--- Study material Enclosed Below ---

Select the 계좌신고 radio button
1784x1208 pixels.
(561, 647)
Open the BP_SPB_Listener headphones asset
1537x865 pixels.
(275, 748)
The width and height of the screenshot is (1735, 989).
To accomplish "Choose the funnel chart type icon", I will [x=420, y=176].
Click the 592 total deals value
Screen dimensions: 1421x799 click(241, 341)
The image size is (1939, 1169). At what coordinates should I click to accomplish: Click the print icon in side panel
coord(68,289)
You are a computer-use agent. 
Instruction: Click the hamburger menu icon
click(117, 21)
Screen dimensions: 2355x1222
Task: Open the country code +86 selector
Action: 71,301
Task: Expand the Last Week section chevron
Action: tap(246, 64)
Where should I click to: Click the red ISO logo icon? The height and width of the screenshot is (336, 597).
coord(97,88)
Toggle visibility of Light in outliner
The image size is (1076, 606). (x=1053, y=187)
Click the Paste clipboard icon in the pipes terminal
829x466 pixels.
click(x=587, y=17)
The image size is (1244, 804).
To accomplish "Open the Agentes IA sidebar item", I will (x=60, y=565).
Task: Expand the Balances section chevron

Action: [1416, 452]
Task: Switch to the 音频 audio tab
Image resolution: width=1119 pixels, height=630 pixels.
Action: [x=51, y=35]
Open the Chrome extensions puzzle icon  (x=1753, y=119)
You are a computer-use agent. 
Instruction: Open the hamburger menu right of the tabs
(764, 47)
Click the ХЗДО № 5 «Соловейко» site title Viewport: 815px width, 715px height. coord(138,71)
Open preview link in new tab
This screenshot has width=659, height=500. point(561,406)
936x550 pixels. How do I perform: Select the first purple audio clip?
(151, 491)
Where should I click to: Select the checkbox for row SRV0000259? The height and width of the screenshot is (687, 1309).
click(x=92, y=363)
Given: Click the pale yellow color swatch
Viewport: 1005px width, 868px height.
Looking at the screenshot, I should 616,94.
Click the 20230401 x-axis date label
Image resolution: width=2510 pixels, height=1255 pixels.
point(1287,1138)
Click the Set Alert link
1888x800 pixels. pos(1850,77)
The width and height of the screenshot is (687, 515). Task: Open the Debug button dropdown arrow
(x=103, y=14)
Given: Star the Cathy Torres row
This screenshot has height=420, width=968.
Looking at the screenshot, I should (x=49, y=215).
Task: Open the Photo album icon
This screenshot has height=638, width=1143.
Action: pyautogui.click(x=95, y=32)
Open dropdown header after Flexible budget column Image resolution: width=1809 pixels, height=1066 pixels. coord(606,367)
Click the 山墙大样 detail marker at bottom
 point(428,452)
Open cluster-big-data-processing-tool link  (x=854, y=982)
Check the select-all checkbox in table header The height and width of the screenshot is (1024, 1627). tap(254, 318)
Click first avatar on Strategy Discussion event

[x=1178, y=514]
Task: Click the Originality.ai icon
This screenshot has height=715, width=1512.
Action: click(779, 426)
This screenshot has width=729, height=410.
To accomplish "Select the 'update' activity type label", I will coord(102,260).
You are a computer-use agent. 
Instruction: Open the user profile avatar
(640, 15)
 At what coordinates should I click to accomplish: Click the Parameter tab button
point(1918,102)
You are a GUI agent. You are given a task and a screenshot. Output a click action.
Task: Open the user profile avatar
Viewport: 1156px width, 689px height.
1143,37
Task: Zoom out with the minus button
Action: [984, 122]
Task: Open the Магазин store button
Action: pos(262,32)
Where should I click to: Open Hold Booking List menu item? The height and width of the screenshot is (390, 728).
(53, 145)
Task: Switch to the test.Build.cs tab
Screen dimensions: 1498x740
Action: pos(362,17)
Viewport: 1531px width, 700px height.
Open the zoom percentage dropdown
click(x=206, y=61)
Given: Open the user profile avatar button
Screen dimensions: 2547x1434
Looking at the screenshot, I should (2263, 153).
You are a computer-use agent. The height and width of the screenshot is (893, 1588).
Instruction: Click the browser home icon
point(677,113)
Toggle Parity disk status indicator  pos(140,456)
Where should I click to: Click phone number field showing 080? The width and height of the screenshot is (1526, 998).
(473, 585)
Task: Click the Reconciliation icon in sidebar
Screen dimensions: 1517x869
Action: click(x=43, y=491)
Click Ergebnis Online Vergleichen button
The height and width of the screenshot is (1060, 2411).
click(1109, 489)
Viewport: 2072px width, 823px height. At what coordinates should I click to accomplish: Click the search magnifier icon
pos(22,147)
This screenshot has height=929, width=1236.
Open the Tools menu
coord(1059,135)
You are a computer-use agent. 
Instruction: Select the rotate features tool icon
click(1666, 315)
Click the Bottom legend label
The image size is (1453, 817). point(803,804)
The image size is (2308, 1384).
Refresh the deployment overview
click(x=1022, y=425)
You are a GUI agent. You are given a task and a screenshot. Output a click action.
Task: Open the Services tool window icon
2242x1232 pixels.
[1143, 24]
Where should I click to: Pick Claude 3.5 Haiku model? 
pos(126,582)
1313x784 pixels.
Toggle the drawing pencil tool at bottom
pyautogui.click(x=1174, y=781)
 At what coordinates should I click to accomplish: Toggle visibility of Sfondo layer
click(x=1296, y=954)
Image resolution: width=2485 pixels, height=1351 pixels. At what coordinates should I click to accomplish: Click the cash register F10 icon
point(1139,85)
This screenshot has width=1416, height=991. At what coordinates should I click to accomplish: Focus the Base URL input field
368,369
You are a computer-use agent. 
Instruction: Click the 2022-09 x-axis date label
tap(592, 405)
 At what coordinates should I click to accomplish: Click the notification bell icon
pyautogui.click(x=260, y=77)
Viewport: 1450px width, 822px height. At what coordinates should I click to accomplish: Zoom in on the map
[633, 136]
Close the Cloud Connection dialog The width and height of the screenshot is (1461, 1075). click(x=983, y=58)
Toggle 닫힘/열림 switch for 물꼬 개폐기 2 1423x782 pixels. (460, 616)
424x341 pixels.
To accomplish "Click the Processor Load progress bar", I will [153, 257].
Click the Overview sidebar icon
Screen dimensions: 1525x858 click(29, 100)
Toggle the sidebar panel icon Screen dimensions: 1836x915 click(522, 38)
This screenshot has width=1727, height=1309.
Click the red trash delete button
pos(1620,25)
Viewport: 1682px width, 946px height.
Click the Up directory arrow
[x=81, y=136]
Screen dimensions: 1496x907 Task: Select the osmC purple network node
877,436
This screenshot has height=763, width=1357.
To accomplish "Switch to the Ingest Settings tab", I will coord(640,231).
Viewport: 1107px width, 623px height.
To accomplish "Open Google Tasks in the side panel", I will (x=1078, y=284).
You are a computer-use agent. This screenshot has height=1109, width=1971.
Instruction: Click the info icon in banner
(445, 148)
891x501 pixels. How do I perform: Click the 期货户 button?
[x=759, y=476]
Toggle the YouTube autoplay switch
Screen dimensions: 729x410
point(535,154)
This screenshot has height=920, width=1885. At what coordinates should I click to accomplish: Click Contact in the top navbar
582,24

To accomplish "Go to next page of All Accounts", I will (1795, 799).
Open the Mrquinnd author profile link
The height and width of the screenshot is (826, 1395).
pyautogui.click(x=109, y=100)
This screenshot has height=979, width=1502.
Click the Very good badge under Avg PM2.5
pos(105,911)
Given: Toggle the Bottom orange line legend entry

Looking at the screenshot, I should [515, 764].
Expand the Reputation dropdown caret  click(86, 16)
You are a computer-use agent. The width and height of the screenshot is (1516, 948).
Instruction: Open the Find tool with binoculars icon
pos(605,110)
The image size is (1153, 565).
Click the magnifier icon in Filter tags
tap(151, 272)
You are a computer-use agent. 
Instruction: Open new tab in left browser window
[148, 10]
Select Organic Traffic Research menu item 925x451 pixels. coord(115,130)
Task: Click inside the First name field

--- End of Enclosed Study material ---

[Exercise description] In the records, which lines mention the word "type"? Copy those lines.

[Result]
To accomplish "Choose the funnel chart type icon", I will [x=420, y=176].
To accomplish "Select the 'update' activity type label", I will coord(102,260).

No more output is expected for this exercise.